[Collected data]
-*-

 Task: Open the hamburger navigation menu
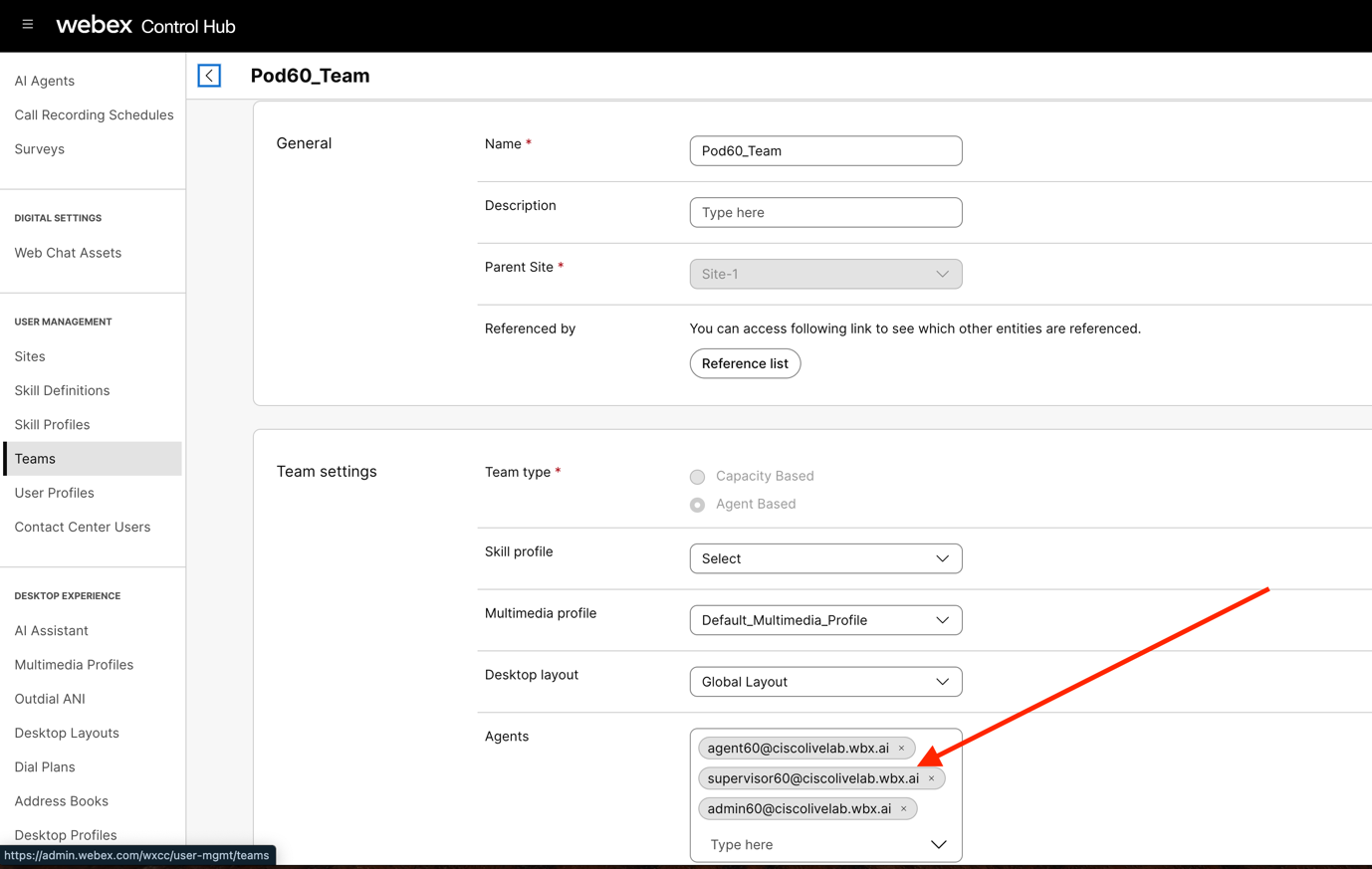pyautogui.click(x=28, y=25)

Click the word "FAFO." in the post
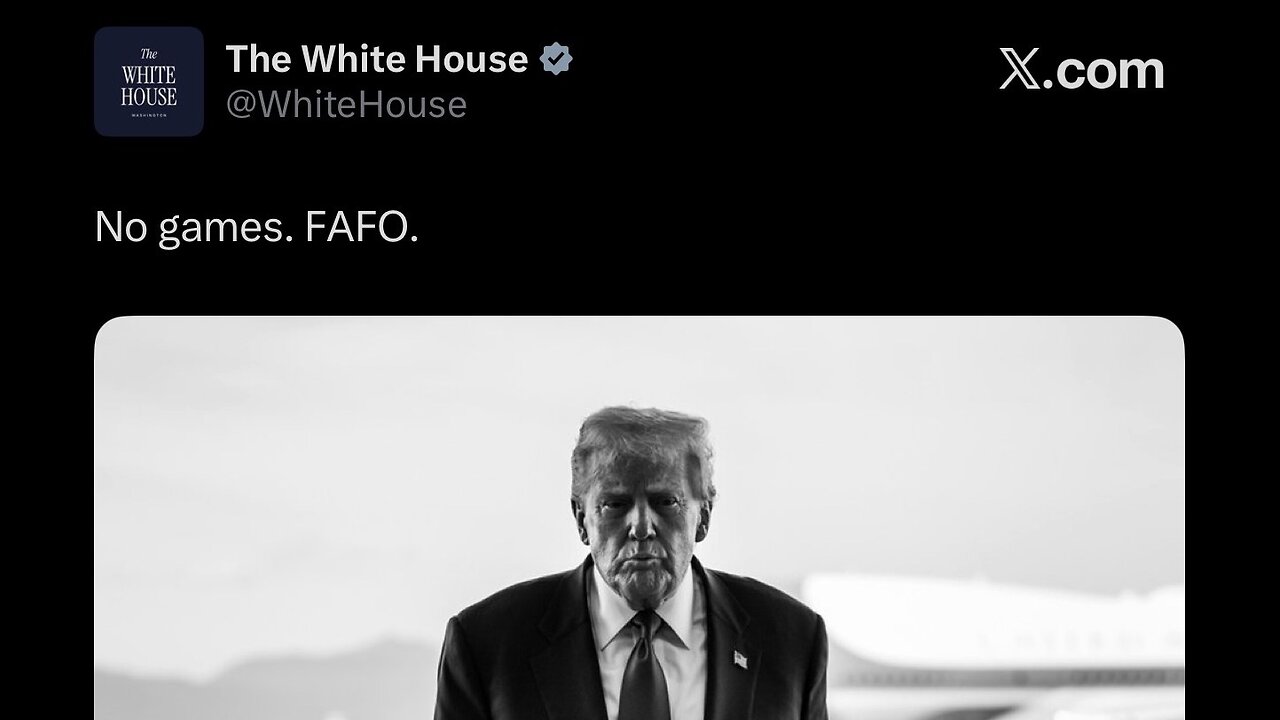tap(362, 227)
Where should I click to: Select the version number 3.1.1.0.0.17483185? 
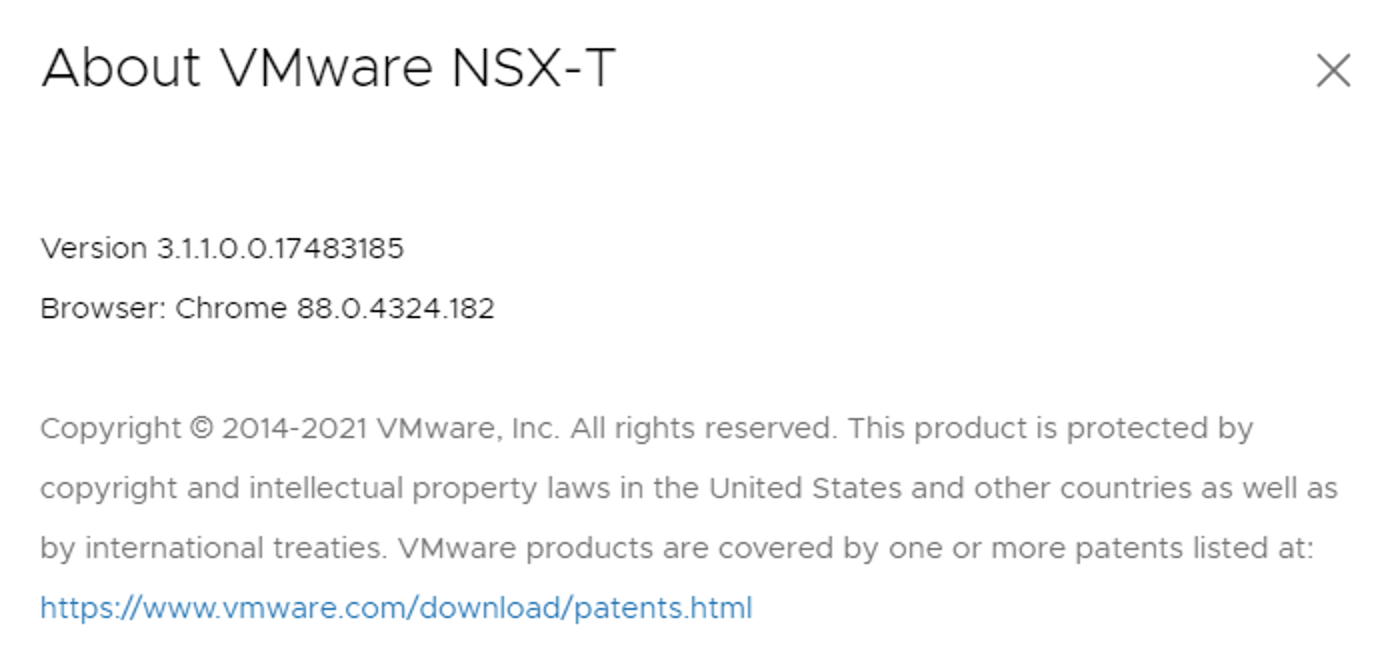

-*-

◆ Activity
Output each entry verbatim; none of the pictures should be included.

◆ Solution to this task
 Task: Open the hamburger navigation menu
pyautogui.click(x=28, y=25)

Click the word "FAFO." in the post
tap(362, 227)
Where should I click to: Select the version number 3.1.1.0.0.17483185? 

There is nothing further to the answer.